There are an increasing number of relevant sources of data for AI-enabled discovery and drug candidate selection. Relevant data sources include:

  • The completed international human genome project in 2003 and the subsequent ‘omics’ (genomics, metabolomics, proteomics, and structural genomics) revolutions, including the completion of the UK’s 100,000 Genomes Project in 2018.
  • Proprietary and public research findings-About 80 percent of scientific data is available only in intellectual property files. Grant applications and conference presentations are also rich in information that could be relevant to identifying new drug targets.
  • Data related to the 90 percent of drugs that do not make it is a valuable source of information for AI applications, including identifying unwanted interactions.
  • Small molecule libraries and protein structure information from research and clinical data. Each small molecule database is on average composed of 10 million compounds. By the mid- 2000S, the available academic, commercial, and proprietary databases of small molecules world- wide contained information related to 100 million different compounds.

Ever wondered how AI start-ups are accelerating to find potential Covid-19 therapies?

Drug re-purposing is one of the fastest and safest methods, as the drugs are already being used to treat other conditions, therefore, leading to fewer chances of adverse reactions. Artificial intelligence holds significant promise for bio-pharma companies to expedite the drug re-purposing process.

London-based BenevolentAI, used its AI-based drug discovery platform to identify drugs that could disrupt certain viral entry pathways of COVID-19, thus inhibiting the replication process. Researchers screened inhibitors of AP2-associated protein kinase 1 (AAK1). AAK1 is a known regulator of endocytosis and its disruption may inhibit the entry of the virus into cells. In a process that took just three days to complete, over 370 AAK1 inhibitors were identified, 47 of which are approved for use, with six showing the most promise.

Japanese start-up Elix, harnessed a variety of neural networks to predict the chemical properties of molecules that can help to destroy COVID-19. The start-up’s AI tool screened a library of 350 million drug-like molecules to find potential drugs to treat COVID-19. Among the drug candidates identified by Elix’s AI tool was remdesivir, which recently received emergency use authorisation from the FDA to treat COVID-19 patients.

Singapore’s Gero, leveraged AI to quickly screen already existing drug molecules to treat COVID-19. Some of the identified drugs that are potentially effective include niclosamide, nitazoxanide, afatinib and reserpine.

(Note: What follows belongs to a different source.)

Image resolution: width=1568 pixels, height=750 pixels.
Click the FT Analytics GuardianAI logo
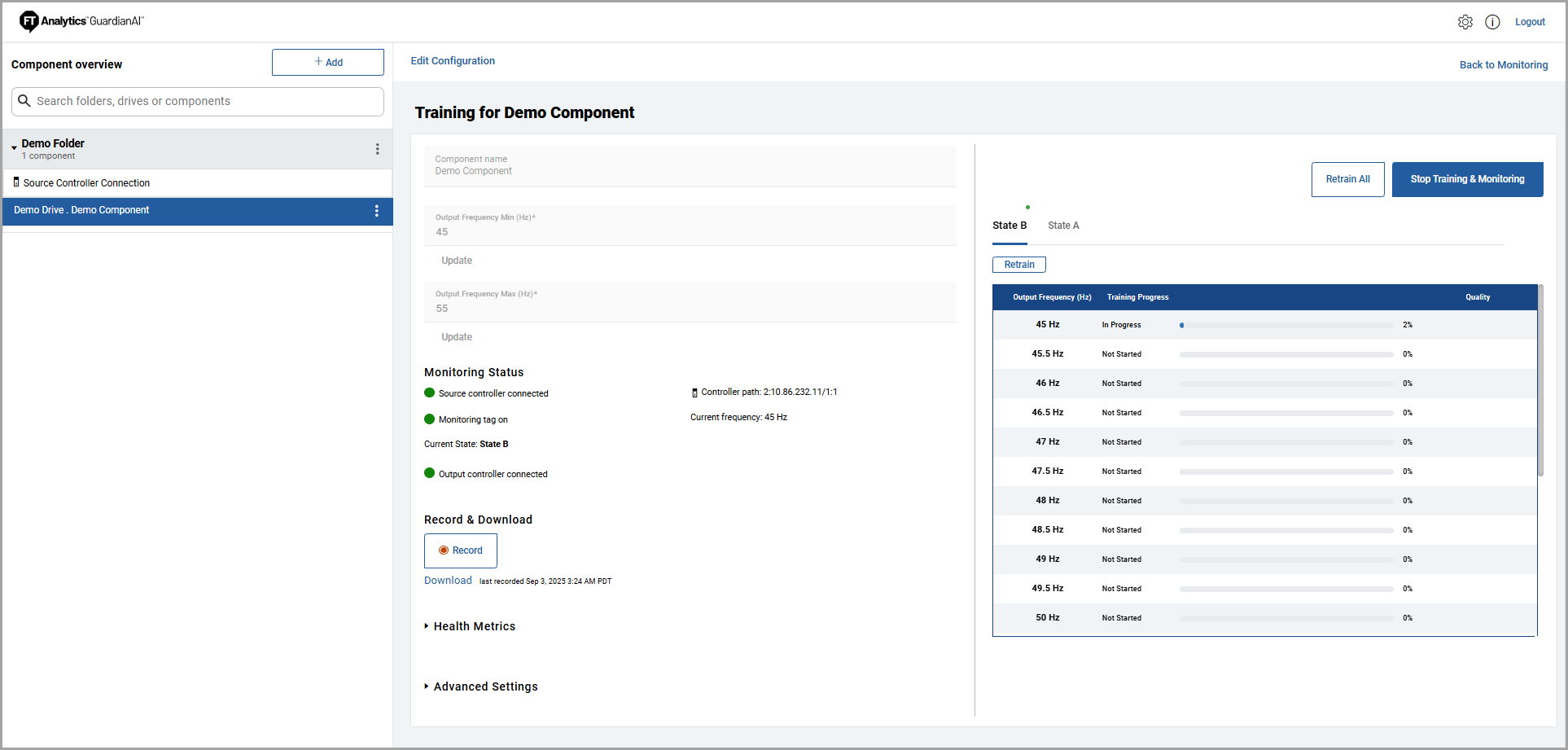click(81, 21)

Artificial Intelligence in the drug discovery market is projected to increase at a compound annual growth rate (CAGR) of 40.8 percent from 2019 to 2024. In the next five to ten years, the number of companies using AI for drug discovery will increase exponentially and new drugs capable of treating very precise pathologies will become the norm. Significant advances in the techniques used will evolve to produce next generation AI methods and provide the framework for precision medicine to become mainstream.